In a blender, puree the blackberries with the sweetened condensed milk. In a medium bowl mix the puree with the yogurt cheese. I also added a few more whole blackberries to the mixture before freezing it. This is where if you have an ice cream maker, you’d pour the mixture in and follow the manufacturer’s directions.

And if you aren’t so lucky to own an ice cream maker, here are the instructions which I attempted to follow. According to this blog, you’ll want to use a custard, Greek yogurt or drained yogurt-based recipe for the smoothest texture possible.

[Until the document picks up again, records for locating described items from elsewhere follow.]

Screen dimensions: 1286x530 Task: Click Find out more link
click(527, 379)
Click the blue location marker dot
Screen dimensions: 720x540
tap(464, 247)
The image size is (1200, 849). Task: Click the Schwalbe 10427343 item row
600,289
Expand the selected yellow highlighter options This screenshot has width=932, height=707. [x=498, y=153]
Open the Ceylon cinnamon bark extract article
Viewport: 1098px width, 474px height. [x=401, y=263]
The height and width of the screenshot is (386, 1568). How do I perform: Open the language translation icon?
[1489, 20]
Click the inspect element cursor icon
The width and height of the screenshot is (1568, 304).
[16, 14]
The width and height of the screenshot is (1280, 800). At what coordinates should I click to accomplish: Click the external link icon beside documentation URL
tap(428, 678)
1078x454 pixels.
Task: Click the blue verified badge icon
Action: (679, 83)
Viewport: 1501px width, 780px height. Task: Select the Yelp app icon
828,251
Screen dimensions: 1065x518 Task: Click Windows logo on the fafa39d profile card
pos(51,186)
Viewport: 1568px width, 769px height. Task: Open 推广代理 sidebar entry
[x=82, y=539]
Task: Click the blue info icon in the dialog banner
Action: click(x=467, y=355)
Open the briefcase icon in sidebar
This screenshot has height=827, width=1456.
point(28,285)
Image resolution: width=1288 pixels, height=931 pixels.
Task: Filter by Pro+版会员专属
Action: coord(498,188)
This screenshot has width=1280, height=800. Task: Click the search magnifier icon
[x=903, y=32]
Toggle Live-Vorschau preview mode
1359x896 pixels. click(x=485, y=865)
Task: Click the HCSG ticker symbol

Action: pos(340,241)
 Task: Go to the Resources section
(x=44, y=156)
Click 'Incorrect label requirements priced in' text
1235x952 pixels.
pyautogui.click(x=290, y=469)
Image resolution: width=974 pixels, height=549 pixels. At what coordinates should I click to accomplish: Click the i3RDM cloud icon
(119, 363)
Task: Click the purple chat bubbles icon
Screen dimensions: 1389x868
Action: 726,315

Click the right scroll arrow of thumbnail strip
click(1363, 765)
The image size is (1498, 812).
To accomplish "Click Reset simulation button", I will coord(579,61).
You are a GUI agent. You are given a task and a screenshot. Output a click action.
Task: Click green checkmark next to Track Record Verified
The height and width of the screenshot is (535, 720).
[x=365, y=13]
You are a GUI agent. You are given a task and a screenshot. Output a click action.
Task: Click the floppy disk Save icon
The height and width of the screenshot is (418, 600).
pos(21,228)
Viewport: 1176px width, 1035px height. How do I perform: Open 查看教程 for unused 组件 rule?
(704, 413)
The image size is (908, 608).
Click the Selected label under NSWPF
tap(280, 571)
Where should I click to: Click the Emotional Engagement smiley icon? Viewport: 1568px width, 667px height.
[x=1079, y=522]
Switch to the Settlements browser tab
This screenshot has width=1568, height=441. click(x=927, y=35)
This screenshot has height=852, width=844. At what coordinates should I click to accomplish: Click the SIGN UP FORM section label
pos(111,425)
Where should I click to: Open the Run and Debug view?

While it seemed my crisis was averted, I wasn’t in the clear yet. There were two more “oh crap moments” to come – one when I realized the side by side doors on my refrigerator weren’t wide enough to put the cake pan into the freezer without coming dangerously close to spilling it all over, and again when I realized I’d forgotten to stir the ice cream every 30 minutes while it froze. Clearly, this recipe can stand the test of user-error.

When I took the ice cream out to serve, it was hard as a rock. After being left out to thaw for about 20 minutes, it scooped nicely. This should be eaten soon after making and it goes dangerously well with a scoop of Turkey Hill’s Vanilla Bean All Natural Ice Cream and some dark chocolate syrup.

Also worth checking out, these 6 Ways to Make Ice Cream Without an Ice Cream Maker by the Huffington Post. I guess I technically chose method #3, minus the actual baby-sitting part.